This is the second in a three-part series reviewing Samsung's important new Note 7 smartphone. The first part concerned the device's design.
In its new Galaxy Note 7 smartphone, Samsung has added a whole new way to unlock the device for use. Instead of entering a passcode or fingerprint, you now have the option of pointing your eyes at a small sensor at the top of the phone.
Iris scanning as a biometric authentication method has been around for a long time, but the Note 7 is the first Samsung phone to add the option. In fact, the Note 7 is the highest-profile mass market smartphone to add iris scanning.

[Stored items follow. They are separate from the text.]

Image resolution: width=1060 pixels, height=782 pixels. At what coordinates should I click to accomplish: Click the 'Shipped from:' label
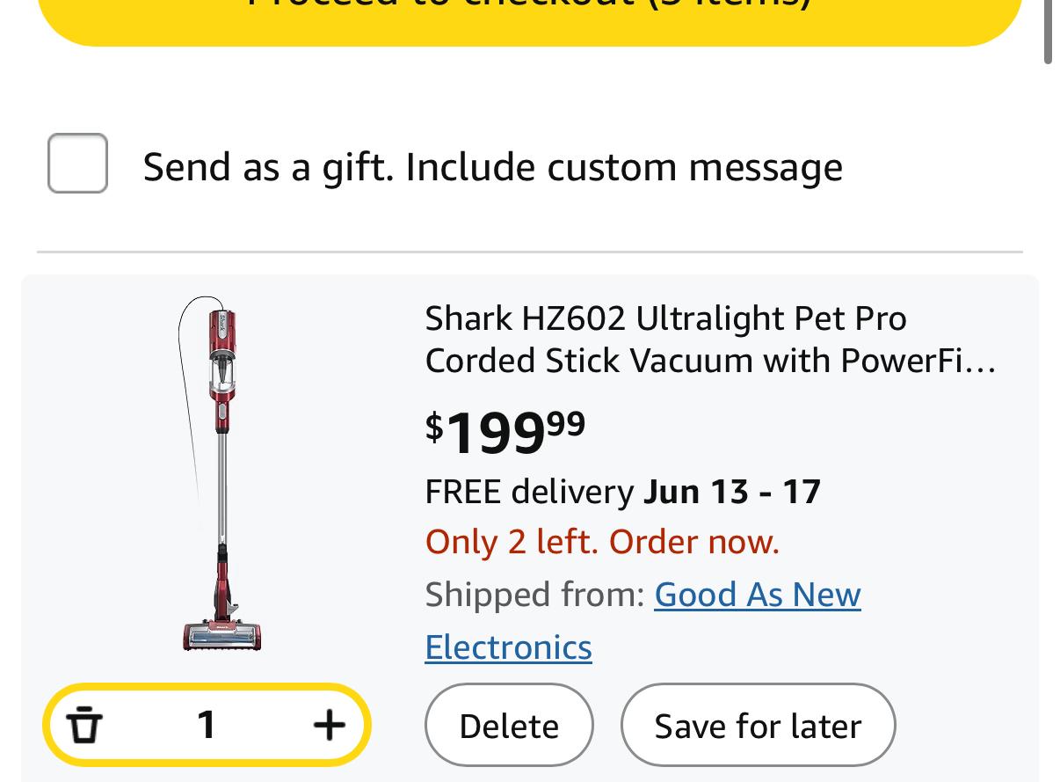click(534, 595)
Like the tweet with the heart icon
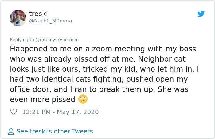Screen dimensions: 215x139 point(14,112)
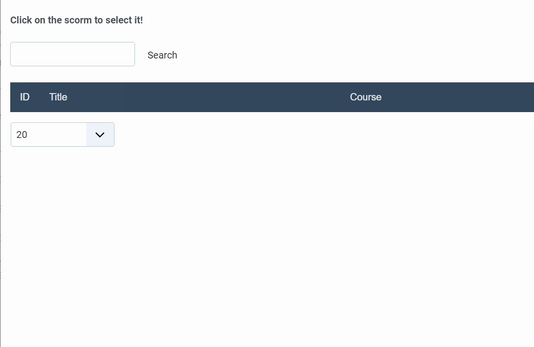534x347 pixels.
Task: Click the down-arrow icon beside the number 20
Action: pos(100,135)
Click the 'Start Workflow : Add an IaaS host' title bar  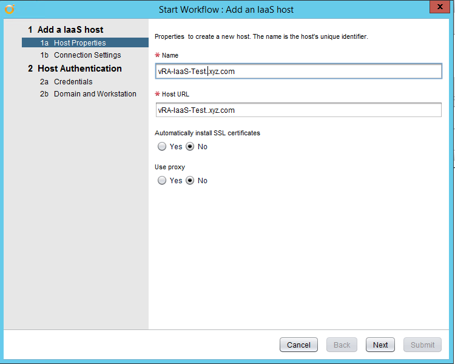pos(226,10)
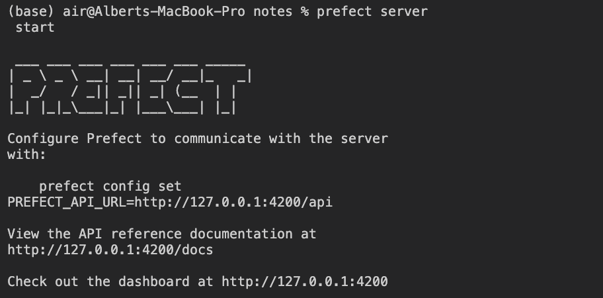
Task: Click the 'prefect config set' command text
Action: coord(110,187)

Here's how the technology works. A small sensor at the top front of the phone identifies the finely detailed and totally unique characteristics in your iris. The iris is the colored area around the black pupil at the center of the eye. Once the software inside the phone makes a positive match between the image seen by the sensor and the image it took of your iris during the set-up process, the phone unlocks.
During the set-up process, you’re asked to set up the iris scanner just after you’re asked to set up the fingerprint reader. You see the red light of the sensor light up several times as it creates a profile of the look of your iris, converting the visual information into a numeric representation.
I found that the iris scanner worked well after a little bit of practice. You have to hold the phone out in front of your face (looking down at it on the table won’t work) at about five inches away for the best (quickest) results. It also helps to remove your reading glasses.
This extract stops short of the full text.